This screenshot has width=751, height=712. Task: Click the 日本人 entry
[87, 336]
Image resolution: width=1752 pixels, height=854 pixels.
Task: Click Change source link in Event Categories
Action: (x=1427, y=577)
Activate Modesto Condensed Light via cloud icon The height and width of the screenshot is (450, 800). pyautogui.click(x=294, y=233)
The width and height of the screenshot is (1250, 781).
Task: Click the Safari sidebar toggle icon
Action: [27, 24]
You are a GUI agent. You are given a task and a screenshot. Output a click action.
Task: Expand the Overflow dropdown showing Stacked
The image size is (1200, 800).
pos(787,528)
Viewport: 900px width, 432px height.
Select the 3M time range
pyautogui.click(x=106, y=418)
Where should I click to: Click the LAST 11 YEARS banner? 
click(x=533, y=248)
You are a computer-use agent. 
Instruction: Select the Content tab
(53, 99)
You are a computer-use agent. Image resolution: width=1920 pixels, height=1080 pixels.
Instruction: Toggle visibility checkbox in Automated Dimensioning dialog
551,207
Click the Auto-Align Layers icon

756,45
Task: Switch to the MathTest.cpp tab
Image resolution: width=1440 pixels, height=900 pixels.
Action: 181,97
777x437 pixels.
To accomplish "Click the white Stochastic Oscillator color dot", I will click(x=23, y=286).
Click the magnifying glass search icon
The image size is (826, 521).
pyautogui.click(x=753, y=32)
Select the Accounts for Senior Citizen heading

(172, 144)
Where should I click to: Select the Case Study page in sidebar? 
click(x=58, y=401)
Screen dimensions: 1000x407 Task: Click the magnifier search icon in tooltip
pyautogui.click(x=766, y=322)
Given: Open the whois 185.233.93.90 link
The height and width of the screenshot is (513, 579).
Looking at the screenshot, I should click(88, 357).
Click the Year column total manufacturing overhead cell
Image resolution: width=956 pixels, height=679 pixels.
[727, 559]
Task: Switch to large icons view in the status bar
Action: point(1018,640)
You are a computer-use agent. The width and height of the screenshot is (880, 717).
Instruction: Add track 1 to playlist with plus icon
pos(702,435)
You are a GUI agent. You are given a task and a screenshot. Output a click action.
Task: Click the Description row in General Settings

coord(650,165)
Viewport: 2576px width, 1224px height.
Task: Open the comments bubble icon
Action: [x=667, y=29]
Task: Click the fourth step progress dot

──────────

#### [The problem]
All of the material above should be repeated word for word.

#### [Problem solution]
This screenshot has width=751, height=712. Task: Click the 日本人 entry
[87, 336]
Image resolution: width=1752 pixels, height=854 pixels.
Task: Click Change source link in Event Categories
Action: (x=1427, y=577)
Activate Modesto Condensed Light via cloud icon The height and width of the screenshot is (450, 800). pyautogui.click(x=294, y=233)
The width and height of the screenshot is (1250, 781).
Task: Click the Safari sidebar toggle icon
Action: [27, 24]
You are a GUI agent. You are given a task and a screenshot. Output a click action.
Task: Expand the Overflow dropdown showing Stacked
The image size is (1200, 800).
pos(787,528)
Viewport: 900px width, 432px height.
Select the 3M time range
pyautogui.click(x=106, y=418)
Where should I click to: Click the LAST 11 YEARS banner? 
click(x=533, y=248)
You are a computer-use agent. 
Instruction: Select the Content tab
(53, 99)
You are a computer-use agent. Image resolution: width=1920 pixels, height=1080 pixels.
Instruction: Toggle visibility checkbox in Automated Dimensioning dialog
551,207
Click the Auto-Align Layers icon

756,45
Task: Switch to the MathTest.cpp tab
Image resolution: width=1440 pixels, height=900 pixels.
Action: 181,97
777x437 pixels.
To accomplish "Click the white Stochastic Oscillator color dot", I will click(x=23, y=286).
Click the magnifying glass search icon
The image size is (826, 521).
pyautogui.click(x=753, y=32)
Select the Accounts for Senior Citizen heading

(172, 144)
Where should I click to: Select the Case Study page in sidebar? 
click(x=58, y=401)
Screen dimensions: 1000x407 Task: Click the magnifier search icon in tooltip
pyautogui.click(x=766, y=322)
Given: Open the whois 185.233.93.90 link
The height and width of the screenshot is (513, 579).
Looking at the screenshot, I should click(88, 357).
Click the Year column total manufacturing overhead cell
Image resolution: width=956 pixels, height=679 pixels.
[727, 559]
Task: Switch to large icons view in the status bar
Action: point(1018,640)
You are a computer-use agent. The width and height of the screenshot is (880, 717).
Instruction: Add track 1 to playlist with plus icon
pos(702,435)
You are a GUI agent. You are given a task and a screenshot. Output a click action.
Task: Click the Description row in General Settings

coord(650,165)
Viewport: 2576px width, 1224px height.
Task: Open the comments bubble icon
Action: [x=667, y=29]
Task: Click the fourth step progress dot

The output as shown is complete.